Why Do People Need More Calories Than They Burn?

The human body is very resilient. It naturally tries to maintain its current physical state. This means that if you do not feed your body additional energy, it will catabolize (burn) your muscles for the extra energy it needs to survive. So even though you might look like you’re thin on the outside, your body may be slowly eating away at your muscles on the inside.

This is why so many people have difficulty burning fat. It isn’t because they don’t do “enough” exercise; it’s because they don’t feed their body enough calories to support the muscle tissue they’re carrying around on their bodies.

In other words, if you want to lose weight you need to create a caloric deficit by burning more energy than you consume.

How do you force your body to burn fat when it wants to burn muscle?

You must challenge your body with a strenuous exercise routine that you can maintain on a regular basis. This is the only way you can stay in that caloric deficit and force your body to burn fat instead of muscle tissue.

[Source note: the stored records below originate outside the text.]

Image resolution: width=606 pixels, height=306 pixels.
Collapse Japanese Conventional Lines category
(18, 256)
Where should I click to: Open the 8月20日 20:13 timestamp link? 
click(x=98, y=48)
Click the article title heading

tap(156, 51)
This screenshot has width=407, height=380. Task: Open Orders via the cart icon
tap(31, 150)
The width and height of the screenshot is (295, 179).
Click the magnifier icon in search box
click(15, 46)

Training Your Muscles At Maximum Intensity

One of the best ways to ensure that you’ll lose fat without compromising the size or strength of your muscles is to increase your muscle density by training at high intensity. By developing and maintaining a high intense training routine, you’ll burn more calories than if you were to just lift with low to moderate intensity.

Muscle tissue is metabolically active. If you don’t challenge your body with a workload that demands more energy than it currently uses, it will do nothing to increase its workload. Muscle tissue stays the same size and even shrinks if you do not stress it with new or additional work.

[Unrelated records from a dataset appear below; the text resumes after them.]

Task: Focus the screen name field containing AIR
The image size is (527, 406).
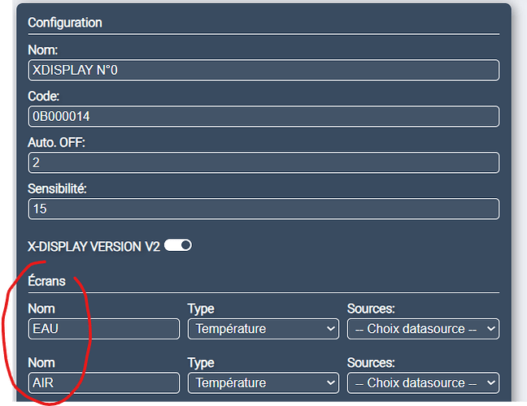Action: [103, 382]
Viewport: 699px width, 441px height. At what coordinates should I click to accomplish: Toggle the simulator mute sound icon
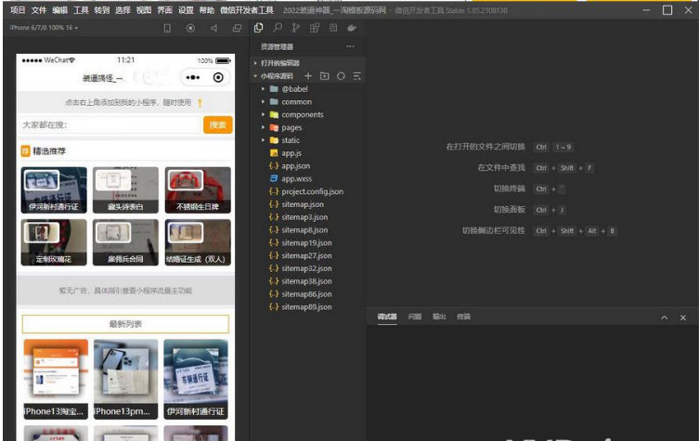tap(214, 28)
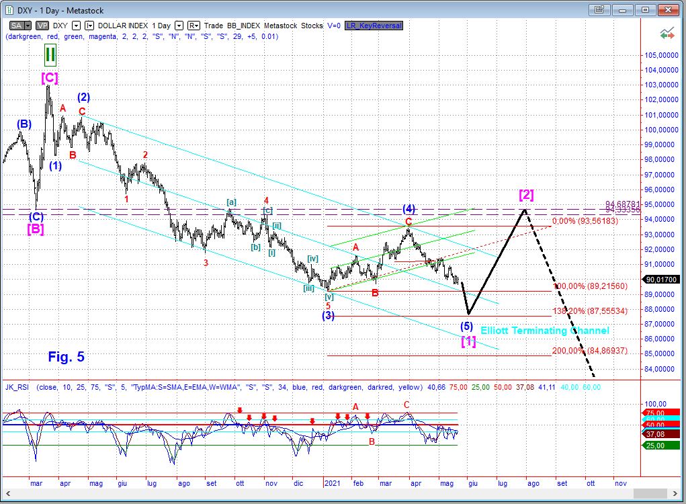Pop out chart window with detach icon
This screenshot has width=686, height=504.
[x=597, y=10]
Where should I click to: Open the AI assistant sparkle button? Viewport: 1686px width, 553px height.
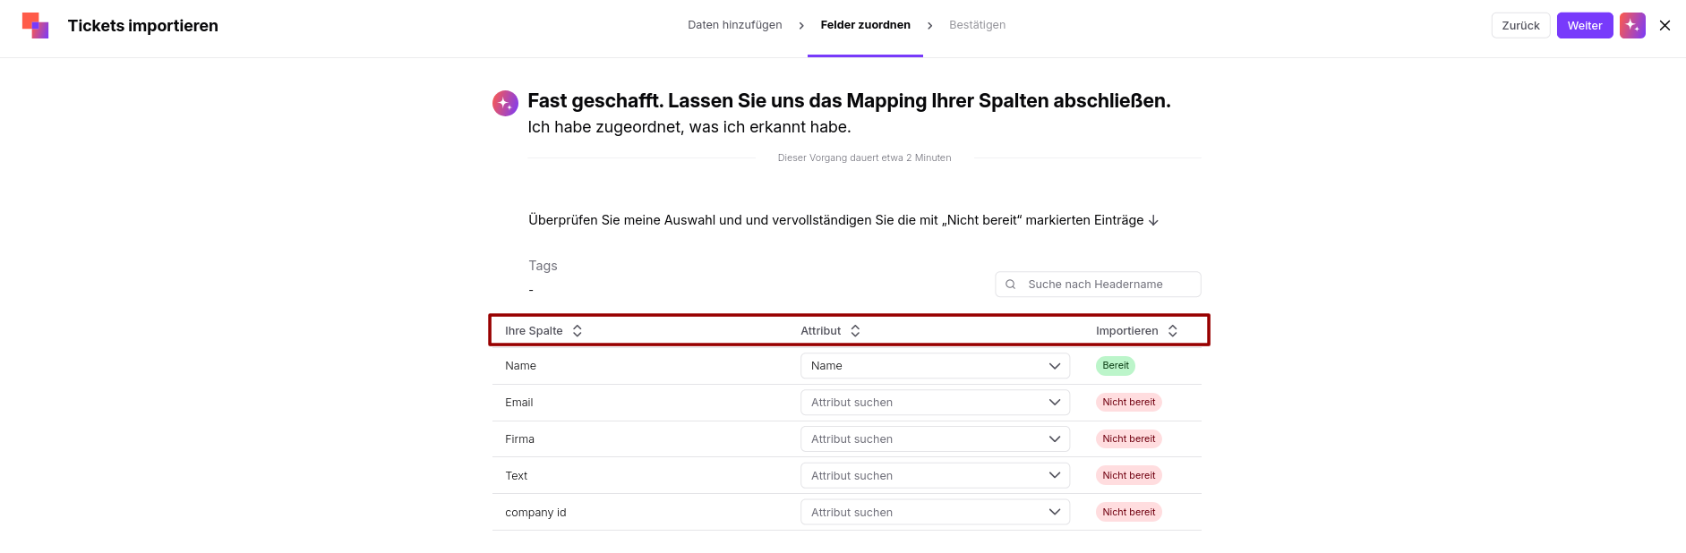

Challenge your body to grow stronger and build lean muscle tissue, and your body will reward you with a leaner and stronger physique.

3 Tips To Get The Most From Your Workouts

Density Training for Fat Loss - from our website

Perform the Maximum Intensity Weight Training Program by Fred Devito on Maximum Intensity Fitness. This program is scientifically designed to help you burn more calories and fat while building lean muscle. Combine this program with a proper nutrition plan to maximize your results.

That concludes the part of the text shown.